Robert Koch was a German microbiologist and physician. One of the prominent co-founders of modern bacteriology, Koch is credited with creating and improving laboratory techniques and technologies in the field of microbiology. He is also credited with making important discoveries in public health. In 1905, Robert Koch won the Nobel Prize in Physiology or Medicine for his research on tuberculosis.
Sucharit Bhakdi is a Thai-German retired microbiologist. Although a reputed scientist with a number of prestigious awards under his belt, Bhakdi achieved infamy during the COVID-19 pandemic when he claimed that the pandemic was fake and that the vaccines were being administered to decimate the world's population. Sucharit Bhakdi is the recipient of the Gay-Lussac Humboldt Prize among other awards.
German surgeon and botanist Heinrich Anton de Bary is regarded as the pioneer of plant pathology and mycology. Apart from teaching botany, he chalked the life cycles of many fungi and also coined the term symbiosis to explain the mutually beneficial co-existence of many orgnanisms, such as fungi and algae.
Born to a German army surgeon, bacteriologist Friedrich Loeffler followed in his father’s footsteps and served as an army doctor for a while before becoming an academic. He later co-discovered the Klebs-Löffler bacillus, the organism that causes diphtheria, and developed a serum to detect it, apart from founding a microbiology-oriented journal.
Max Schultze was a German microscopic anatomist best remembered for his work concerning cell theory. He is credited with coining many botanical names and the author abbreviation M.Schultze is generally used to indicate Max Schultze as the author when citing a named coined by him.

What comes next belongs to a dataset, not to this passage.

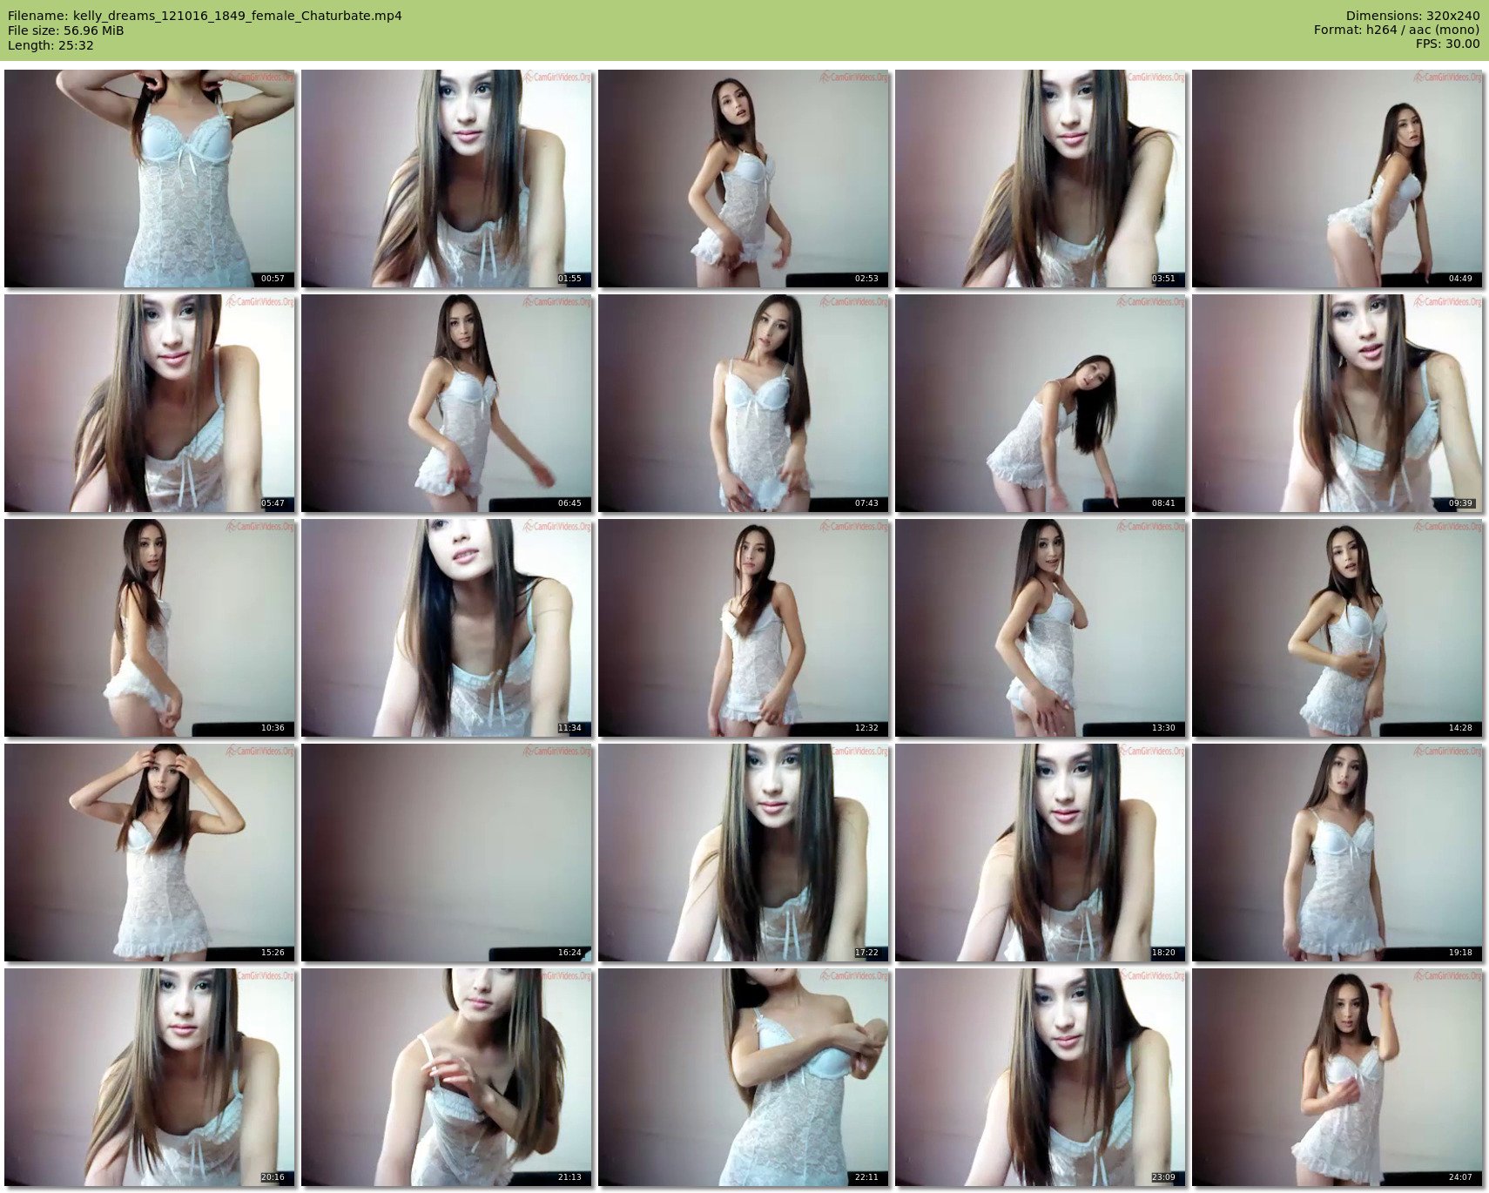Click the 22:11 timestamp label

[866, 1177]
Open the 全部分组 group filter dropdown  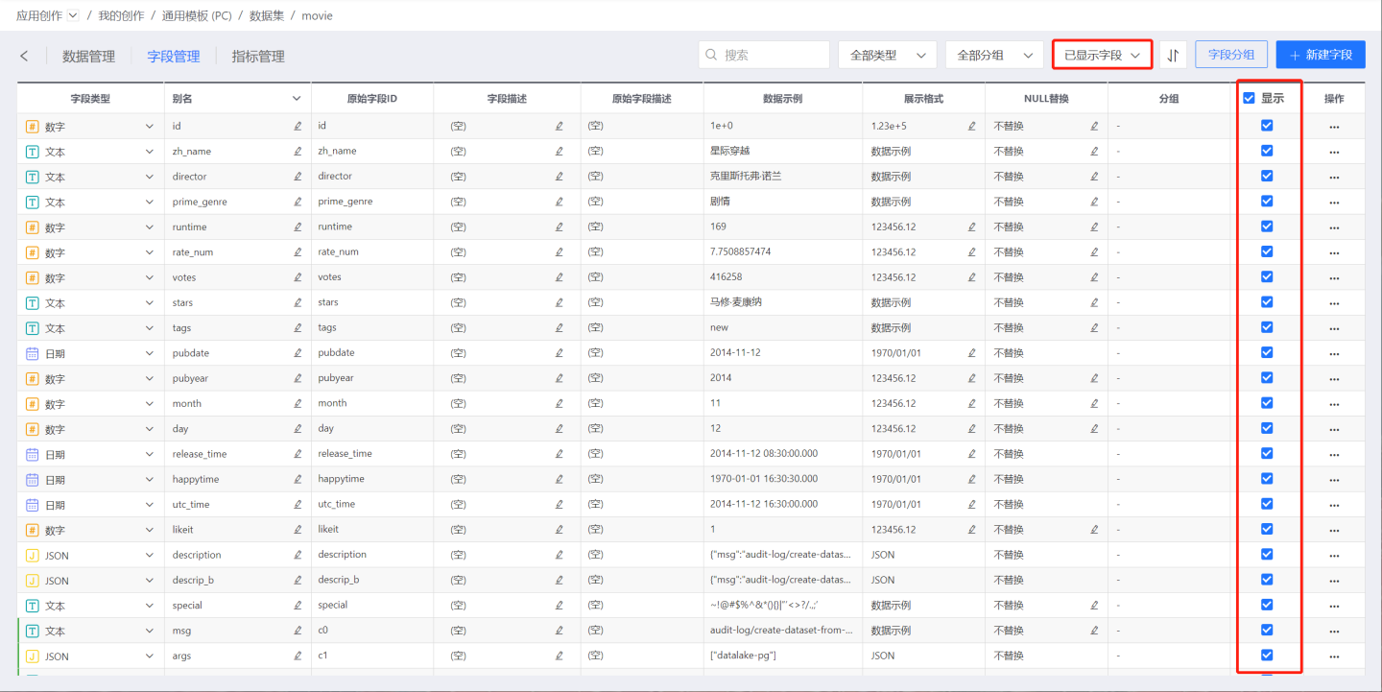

German zoologist Fritz Schaudinn is remembered for co-discovering the cause of the sexually-transmitted infection syphilis, Treponema pallidum. Additionally, he made a pioneering distinction between Entamoeba histolytica, which causes amoebic dysentery, and the harmless Entamoeba coli. He also confirmed that hookworm affects one through the skin.
August von Wassermann was a German hygienist and bacteriologist. He is best remembered for developing a complement fixation test that allowed for early detection of syphilis in 1906. The test helped prevent the transmission of the disease and played a major role in the diagnosis of syphilis. In 1921, August von Wassermann became the first winner of the Aronson Prize.
Friedrich Karl Kleine was a German pharmacologist and microbiologist. He is best remembered for developing the first successful remedy for African trypanosomiasis or sleeping sickness. Friedrich Karl Kleine was the recipient of several prestigious awards, including the Bernhard Nocht Medal, which was awarded to him in 1925.